Kenya has been a net importer of paper (95 per cent), the biggest input for printed books since the collapse of the Paper miller in 2009.

PRINT OFFSHORE

The Kenya Publishers Association (KPA) reckons that the move by the Government will see an increase in the prices of goods while local publishers will be tempted to print offshore where they don't pay taxes in countries such as India, Malaysia and China.

"The business of local publishers is coming to a halt. We are likely to see a lot of publishers print offshore to avoid taxes," KPA Chairman Lawrence Njagi said.

"We are looking at the prices of books increasing by about 40 per cent. We should tell parents to be ready because this decision is going to affect them. It is unfortunate that the Government is making the lives of Kenyans more difficult," he said.

East African Packaging Industries Limited Sales and Marketing Manager Meshack Dwallow said the new rates should be implemented after Pan Paper is revived.
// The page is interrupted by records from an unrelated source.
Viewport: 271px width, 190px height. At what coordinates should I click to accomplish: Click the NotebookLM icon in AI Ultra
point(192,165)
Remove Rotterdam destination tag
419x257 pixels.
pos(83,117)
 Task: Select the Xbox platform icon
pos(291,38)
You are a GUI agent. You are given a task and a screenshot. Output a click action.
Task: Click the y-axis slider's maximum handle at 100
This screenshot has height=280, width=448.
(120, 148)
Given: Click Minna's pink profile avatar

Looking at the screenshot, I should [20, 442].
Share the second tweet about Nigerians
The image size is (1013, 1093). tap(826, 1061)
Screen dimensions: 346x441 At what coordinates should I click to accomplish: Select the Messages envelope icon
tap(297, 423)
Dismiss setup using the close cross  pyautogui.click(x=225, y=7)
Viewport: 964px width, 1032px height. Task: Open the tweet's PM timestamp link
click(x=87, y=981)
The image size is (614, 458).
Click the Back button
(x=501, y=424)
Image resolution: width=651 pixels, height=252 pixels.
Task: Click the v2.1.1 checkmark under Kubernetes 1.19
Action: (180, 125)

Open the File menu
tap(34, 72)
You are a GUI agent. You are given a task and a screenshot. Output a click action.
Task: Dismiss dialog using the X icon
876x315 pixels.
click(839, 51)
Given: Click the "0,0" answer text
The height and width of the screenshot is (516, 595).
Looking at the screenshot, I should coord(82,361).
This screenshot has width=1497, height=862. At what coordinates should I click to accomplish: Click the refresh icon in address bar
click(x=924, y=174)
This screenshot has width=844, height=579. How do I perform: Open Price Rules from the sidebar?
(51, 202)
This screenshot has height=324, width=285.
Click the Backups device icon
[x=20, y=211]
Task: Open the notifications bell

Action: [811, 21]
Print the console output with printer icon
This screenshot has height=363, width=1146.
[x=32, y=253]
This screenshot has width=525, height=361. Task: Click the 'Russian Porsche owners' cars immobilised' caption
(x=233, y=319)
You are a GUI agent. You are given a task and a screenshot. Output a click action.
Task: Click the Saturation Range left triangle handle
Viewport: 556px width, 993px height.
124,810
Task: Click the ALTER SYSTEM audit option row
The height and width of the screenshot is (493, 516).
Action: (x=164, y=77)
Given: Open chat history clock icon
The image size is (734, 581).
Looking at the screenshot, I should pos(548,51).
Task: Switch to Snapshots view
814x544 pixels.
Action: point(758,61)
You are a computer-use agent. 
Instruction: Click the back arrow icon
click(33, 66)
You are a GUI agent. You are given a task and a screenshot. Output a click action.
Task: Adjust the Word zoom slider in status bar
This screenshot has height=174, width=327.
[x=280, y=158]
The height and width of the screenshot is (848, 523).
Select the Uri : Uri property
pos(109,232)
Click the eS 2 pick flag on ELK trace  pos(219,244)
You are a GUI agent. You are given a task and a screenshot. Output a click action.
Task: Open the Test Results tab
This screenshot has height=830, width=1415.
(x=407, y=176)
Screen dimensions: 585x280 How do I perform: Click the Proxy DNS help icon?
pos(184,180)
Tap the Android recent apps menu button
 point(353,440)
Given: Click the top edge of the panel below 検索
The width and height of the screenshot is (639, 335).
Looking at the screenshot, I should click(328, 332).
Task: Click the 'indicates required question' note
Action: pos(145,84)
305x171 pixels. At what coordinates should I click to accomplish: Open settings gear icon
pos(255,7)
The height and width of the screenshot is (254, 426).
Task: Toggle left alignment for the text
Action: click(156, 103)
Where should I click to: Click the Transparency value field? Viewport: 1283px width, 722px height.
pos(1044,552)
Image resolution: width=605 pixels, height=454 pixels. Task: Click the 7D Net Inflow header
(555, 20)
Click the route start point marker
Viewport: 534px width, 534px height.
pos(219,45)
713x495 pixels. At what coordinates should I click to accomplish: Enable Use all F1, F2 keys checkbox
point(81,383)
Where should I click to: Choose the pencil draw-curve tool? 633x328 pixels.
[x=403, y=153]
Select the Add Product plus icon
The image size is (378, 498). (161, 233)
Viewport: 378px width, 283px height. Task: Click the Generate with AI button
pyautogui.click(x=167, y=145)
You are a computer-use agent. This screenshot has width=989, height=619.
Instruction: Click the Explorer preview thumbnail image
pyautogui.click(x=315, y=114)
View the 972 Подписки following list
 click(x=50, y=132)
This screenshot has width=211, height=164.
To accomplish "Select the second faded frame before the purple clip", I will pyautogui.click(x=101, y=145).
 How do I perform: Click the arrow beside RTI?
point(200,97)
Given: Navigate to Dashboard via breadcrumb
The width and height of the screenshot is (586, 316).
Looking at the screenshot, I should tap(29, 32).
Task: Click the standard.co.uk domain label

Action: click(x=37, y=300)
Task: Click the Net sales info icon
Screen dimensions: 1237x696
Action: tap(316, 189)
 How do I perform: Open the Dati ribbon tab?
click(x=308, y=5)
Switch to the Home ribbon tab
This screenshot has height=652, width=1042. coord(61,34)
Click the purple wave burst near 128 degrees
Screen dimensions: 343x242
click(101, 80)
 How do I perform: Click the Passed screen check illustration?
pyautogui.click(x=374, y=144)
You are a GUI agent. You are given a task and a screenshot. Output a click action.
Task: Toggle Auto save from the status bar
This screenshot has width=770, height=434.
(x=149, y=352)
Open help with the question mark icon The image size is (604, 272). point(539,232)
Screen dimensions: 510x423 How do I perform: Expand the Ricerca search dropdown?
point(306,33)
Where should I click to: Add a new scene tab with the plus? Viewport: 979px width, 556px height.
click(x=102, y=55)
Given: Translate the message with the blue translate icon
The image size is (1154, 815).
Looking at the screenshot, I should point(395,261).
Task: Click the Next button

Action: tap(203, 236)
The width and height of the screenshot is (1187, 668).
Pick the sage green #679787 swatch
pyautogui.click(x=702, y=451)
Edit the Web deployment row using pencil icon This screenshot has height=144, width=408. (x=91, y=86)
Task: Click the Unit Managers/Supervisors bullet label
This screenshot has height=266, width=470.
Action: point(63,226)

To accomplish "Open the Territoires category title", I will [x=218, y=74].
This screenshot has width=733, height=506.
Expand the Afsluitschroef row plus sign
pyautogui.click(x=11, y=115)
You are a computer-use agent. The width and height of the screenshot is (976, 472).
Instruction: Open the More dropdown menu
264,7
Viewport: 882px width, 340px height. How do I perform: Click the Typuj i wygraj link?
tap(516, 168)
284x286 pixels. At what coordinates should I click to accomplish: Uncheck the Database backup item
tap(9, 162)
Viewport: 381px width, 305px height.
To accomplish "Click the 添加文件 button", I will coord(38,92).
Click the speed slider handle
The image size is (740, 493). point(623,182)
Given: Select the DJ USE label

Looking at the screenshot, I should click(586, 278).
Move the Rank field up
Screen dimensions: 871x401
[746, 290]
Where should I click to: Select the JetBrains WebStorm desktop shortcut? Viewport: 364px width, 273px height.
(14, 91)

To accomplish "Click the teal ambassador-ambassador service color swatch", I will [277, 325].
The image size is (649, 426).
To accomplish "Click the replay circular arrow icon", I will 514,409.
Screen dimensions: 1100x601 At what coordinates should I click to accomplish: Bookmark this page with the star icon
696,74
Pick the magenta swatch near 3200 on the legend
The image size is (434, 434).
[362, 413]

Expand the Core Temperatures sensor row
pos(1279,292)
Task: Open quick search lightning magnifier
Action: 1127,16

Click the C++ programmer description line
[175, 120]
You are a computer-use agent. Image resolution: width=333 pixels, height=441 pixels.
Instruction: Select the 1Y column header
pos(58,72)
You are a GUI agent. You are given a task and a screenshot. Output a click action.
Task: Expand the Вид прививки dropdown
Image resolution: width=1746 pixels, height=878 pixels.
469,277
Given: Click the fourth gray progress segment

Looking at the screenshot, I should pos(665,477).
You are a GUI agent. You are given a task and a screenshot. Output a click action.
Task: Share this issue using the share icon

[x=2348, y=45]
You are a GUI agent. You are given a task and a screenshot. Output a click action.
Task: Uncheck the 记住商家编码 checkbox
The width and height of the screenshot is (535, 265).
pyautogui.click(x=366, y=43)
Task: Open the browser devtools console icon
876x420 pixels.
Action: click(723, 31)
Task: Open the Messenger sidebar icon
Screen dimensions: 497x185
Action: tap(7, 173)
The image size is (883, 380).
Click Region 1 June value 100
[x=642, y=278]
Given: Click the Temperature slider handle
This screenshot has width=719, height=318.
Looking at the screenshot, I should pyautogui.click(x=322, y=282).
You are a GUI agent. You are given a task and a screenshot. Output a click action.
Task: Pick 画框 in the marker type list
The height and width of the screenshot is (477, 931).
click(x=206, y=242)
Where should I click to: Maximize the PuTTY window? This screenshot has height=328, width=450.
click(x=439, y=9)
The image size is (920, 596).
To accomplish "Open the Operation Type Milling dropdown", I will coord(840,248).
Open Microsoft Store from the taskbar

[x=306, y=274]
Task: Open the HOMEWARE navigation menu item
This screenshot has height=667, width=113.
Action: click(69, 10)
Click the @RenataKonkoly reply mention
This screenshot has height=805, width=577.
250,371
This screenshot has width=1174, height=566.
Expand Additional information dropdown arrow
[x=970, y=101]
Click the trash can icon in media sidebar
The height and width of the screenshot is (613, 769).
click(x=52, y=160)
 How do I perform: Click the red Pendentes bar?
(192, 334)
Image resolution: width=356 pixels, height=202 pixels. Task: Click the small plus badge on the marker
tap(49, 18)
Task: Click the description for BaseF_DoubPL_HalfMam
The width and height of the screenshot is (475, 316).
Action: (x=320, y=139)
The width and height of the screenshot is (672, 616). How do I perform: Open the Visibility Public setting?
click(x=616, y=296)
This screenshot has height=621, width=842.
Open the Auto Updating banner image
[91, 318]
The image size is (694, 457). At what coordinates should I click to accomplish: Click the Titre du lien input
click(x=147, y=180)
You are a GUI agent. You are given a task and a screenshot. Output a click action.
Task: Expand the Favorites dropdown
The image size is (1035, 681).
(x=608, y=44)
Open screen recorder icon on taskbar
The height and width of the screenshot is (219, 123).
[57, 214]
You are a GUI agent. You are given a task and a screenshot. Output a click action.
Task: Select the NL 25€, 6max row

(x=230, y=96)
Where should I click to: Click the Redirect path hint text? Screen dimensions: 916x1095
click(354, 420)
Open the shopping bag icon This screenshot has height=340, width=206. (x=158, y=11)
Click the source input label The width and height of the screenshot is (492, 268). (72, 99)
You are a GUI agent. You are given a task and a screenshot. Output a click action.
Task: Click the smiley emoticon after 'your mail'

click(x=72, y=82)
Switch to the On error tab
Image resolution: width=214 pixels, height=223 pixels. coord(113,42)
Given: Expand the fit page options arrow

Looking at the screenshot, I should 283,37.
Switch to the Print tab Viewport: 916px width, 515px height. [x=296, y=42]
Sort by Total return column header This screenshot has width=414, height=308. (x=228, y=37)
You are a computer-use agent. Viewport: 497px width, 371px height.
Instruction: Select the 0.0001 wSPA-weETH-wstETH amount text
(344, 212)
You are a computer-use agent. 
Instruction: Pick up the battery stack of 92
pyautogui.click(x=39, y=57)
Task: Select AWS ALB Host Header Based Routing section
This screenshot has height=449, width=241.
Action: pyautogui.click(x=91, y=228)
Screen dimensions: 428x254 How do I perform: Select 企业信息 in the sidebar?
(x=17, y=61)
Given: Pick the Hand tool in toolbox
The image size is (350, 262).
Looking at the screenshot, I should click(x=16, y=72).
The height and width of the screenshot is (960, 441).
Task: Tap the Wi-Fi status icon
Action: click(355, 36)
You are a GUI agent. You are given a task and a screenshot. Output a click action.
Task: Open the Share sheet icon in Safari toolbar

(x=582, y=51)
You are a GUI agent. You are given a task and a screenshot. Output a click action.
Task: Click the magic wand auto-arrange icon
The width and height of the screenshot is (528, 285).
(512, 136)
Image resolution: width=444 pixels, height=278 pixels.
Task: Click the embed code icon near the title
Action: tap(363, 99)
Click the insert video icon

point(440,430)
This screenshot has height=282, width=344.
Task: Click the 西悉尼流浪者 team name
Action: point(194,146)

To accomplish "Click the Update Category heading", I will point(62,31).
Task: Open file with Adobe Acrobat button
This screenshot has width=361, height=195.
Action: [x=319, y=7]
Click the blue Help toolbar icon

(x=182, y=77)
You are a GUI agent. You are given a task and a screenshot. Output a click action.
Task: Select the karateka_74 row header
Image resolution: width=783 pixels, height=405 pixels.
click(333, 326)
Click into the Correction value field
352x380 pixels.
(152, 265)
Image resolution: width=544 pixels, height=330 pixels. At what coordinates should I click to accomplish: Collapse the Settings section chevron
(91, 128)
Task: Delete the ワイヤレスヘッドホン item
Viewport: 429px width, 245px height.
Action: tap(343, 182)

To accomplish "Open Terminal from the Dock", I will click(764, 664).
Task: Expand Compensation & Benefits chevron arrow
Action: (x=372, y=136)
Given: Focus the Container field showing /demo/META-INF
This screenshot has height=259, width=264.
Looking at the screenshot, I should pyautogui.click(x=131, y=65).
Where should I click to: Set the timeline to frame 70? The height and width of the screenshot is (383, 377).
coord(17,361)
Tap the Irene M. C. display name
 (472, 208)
"We are not convinced that the 25 per cent duty is to protect Pan Paper Mills. It is more to do with politics and profiteering by some unscrupulous individuals," said Dwallow.

Pan Paper has been moribund for the last five years. It remains unclear why duty on imported paper should be raised to protect a stalled firm.

"Why not revive the mill first and then impose duty on products that it deals with," he said.

Trouble for local paper manufacturers and converters began when Kenya imposed a 25 per cent duty on imported paper, making the country more expensive compared to Uganda and Tanzania, which all had a duty of 10 per cent.

Following pressure from Kenya Association of Manufacturers (KAM) and stakeholders in the industry, the three countries agreed to harmonise the duty on imported paper at 10 per cent.

However, Kenya has reverted to 25 per cent for a year to protect Pan Paper Mills.

"This decision will hurt local paper converters who will experience an increase in cost of production. It will also make Kenyan manufacturers noncompetitive in the East Africa region," said KAM  Chief Executive Officer Betty Maina.

This is especially so for those firms that use material that is not available within East Africa.